LiveSmart, a London-based startup that offers a platform to help employees track and improve their health, has raised £700,000 in funding.
Investors include Matt Merrick (formerly the managing director of Virgin Active Health Clubs) and Lawrence Mitchell (formerly global marketing director and global wellness lead at Reed Business Information); the capital will be used to grow LiveSmart’s B2B offering and bridge the gap to a Series A round later this year.
Competing with more traditional offerings from companies like Bupa and Nuffield, LiveSmart combines employee health screening with what founder Alex Heaton describes as health coaching. The idea is to take data gleaned from various tests offered, as well as pulled in from other sources, such as fitness trackers, and use this as the basis to encourage actual behavioral change.
Unlike yearly or one-off screening, the process is ongoing and, says Heaton, more holistic than many existing employee health programs.

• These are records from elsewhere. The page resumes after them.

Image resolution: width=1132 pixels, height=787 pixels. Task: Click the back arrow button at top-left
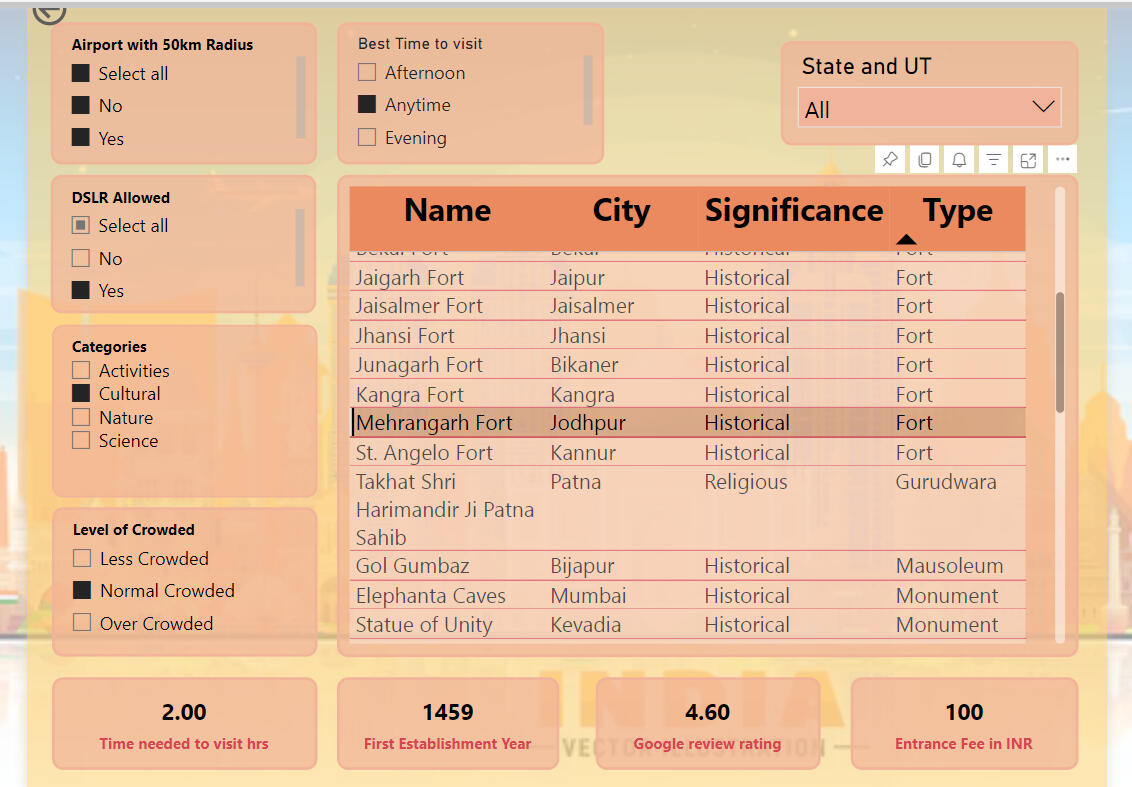click(x=49, y=10)
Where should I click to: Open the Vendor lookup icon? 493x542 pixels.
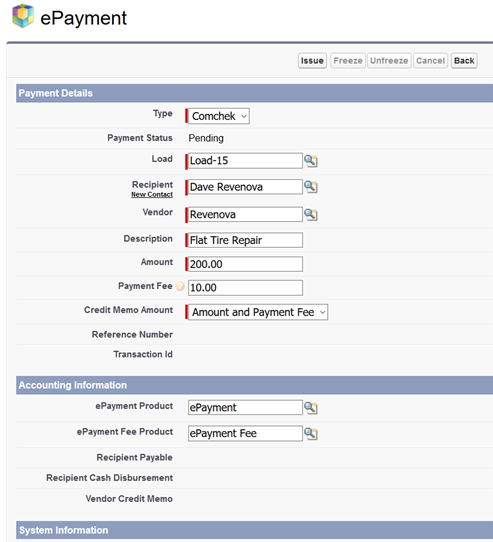pos(310,215)
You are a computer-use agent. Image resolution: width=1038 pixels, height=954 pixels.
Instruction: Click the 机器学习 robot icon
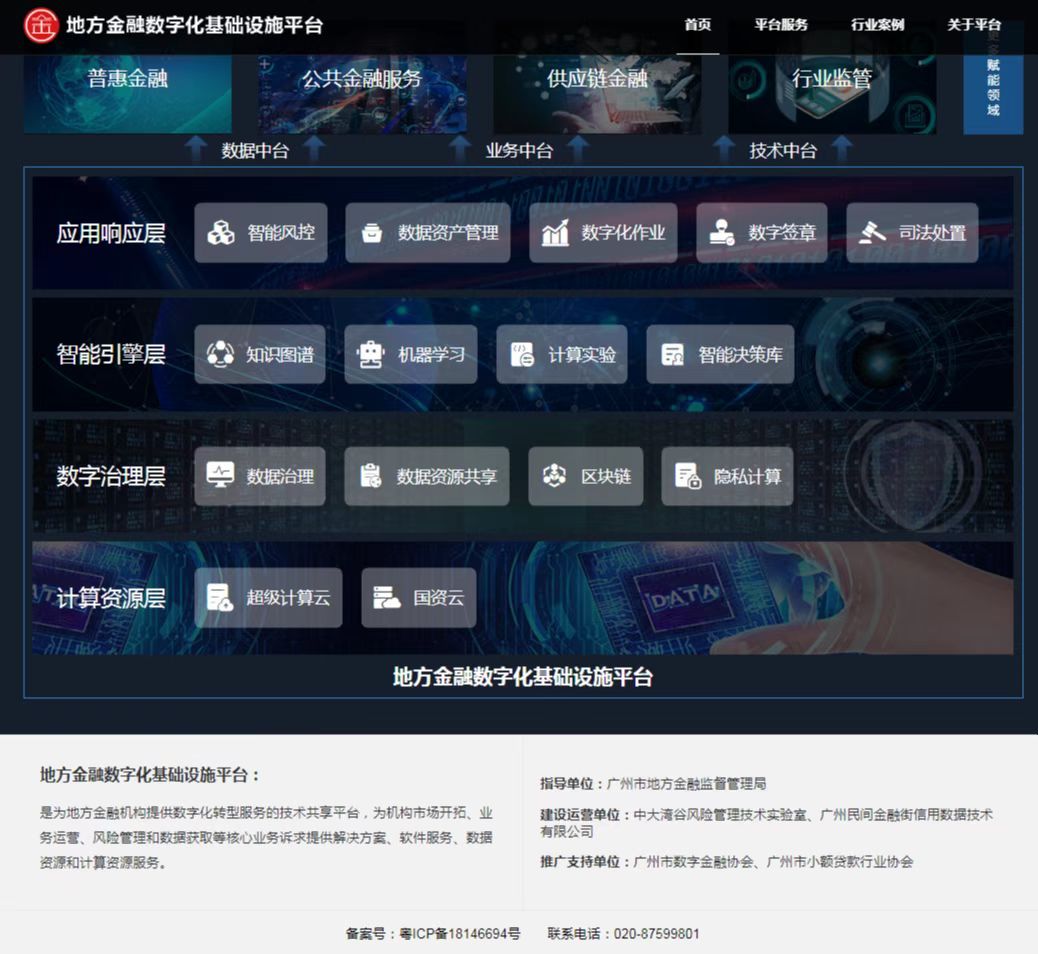tap(372, 354)
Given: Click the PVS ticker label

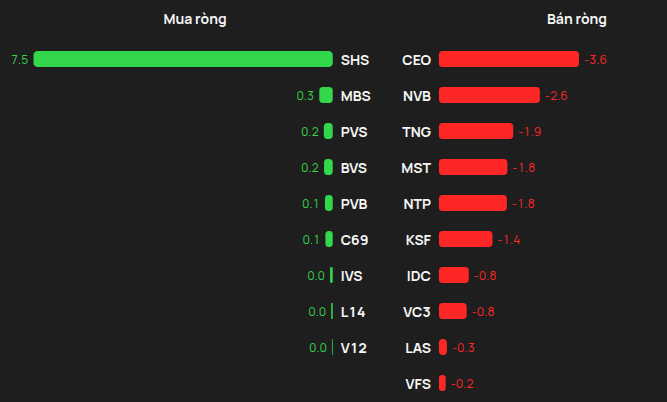Looking at the screenshot, I should (x=354, y=132).
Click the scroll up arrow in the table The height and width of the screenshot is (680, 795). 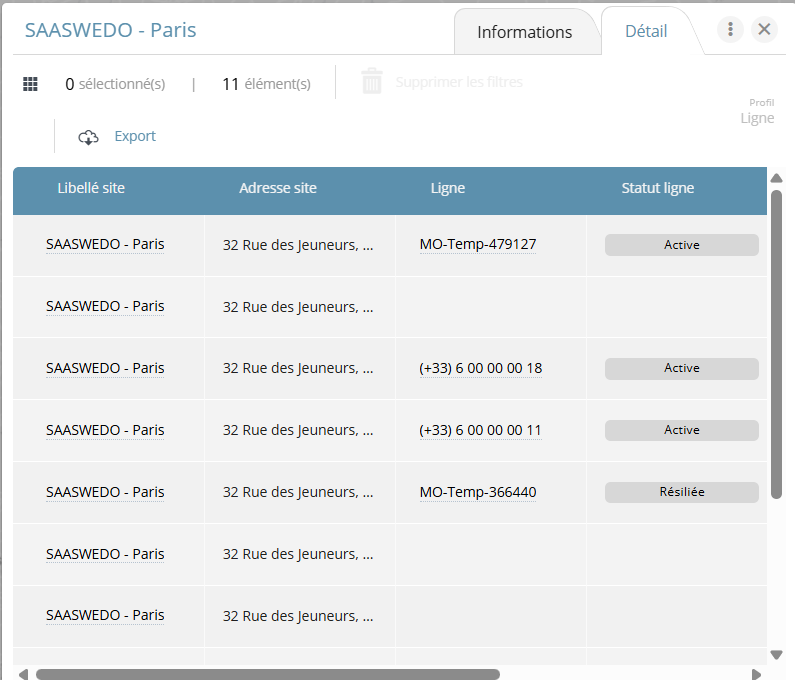(776, 179)
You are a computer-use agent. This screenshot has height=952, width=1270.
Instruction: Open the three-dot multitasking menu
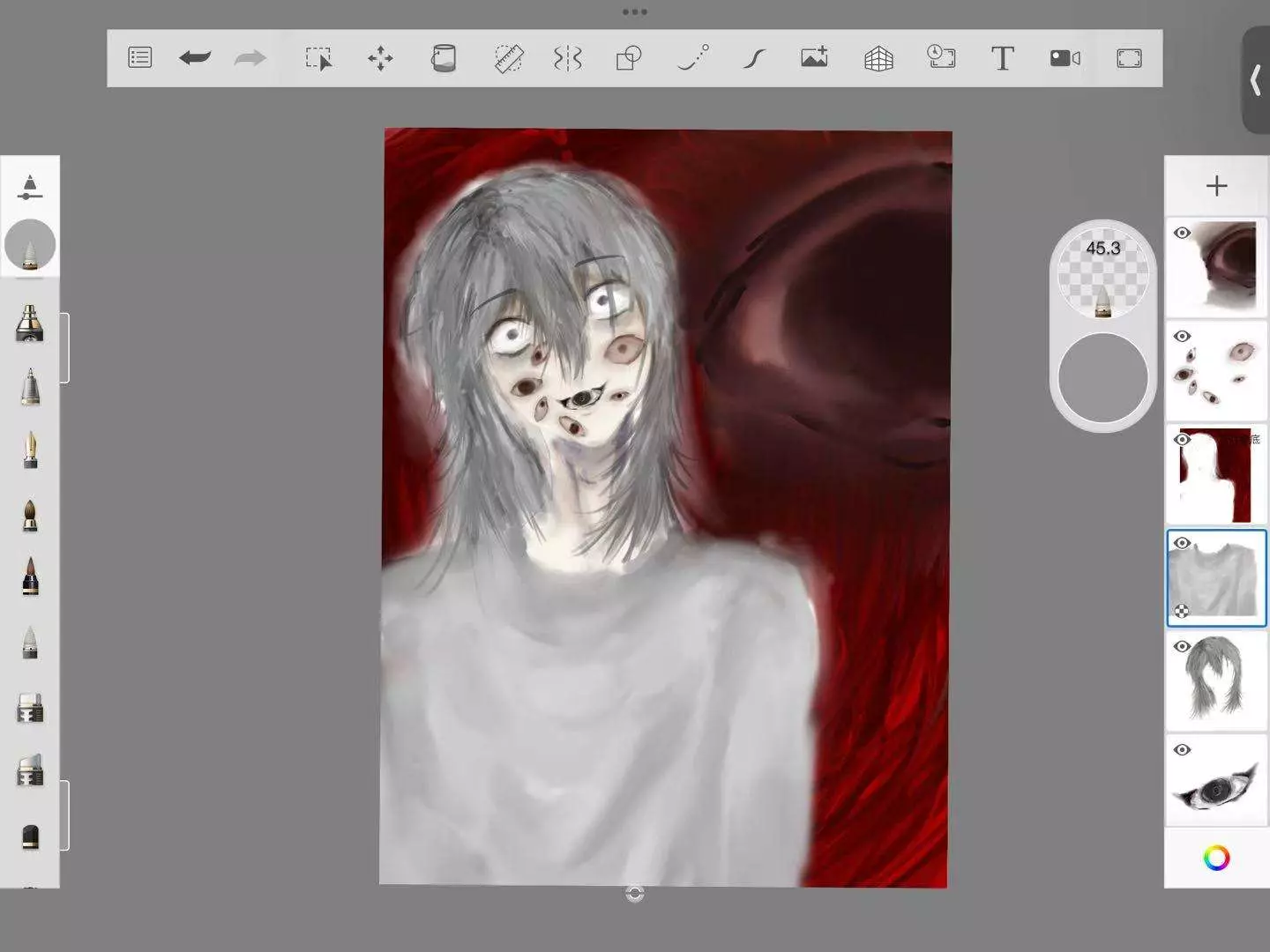(x=634, y=12)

“The vast majority of the world’s population make poor lifestyle choices which affect their long-term health,” he says. “We believe that the solution is to provide a better behavior change platform. This starts with an affordable and repeatable measurement platform — a scale for your health. We then provide education, support and goal setting to help people to improve using health coaches delivered over the phone and through our online platform.”
Heaton says LiveSmart typically looks at more than 100 health data points — including offering a convenient blood screening service via a home kit, clinic visit or on-site — and puts an emphasis on health improvement over time.
“Most people that have had a health screen go on to do very little if anything as a result, our coaching program delivers measurable results,” he says.
In addition, LiveSmart offers a custom-built cognitive test that claims to assess memory and processing speed. The startup also packages employee health data in aggregate (anonymously, of course) so that employers can get an overall sense of the health of their workforce and make company-wide changes, if needed.
“We use data to help our customers to better understand where they are versus other people like them and what their health trajectory is like over time. Data will increasingly be important to us as we grow,” adds Heaton.
“Ultimately, technology is critical to our success, it’s how we are bringing together a complex set of providers and how ultimately we will reduce costs enabling us to improve our margins and/or launch cheaper products, as well as providing better insights to our customers.”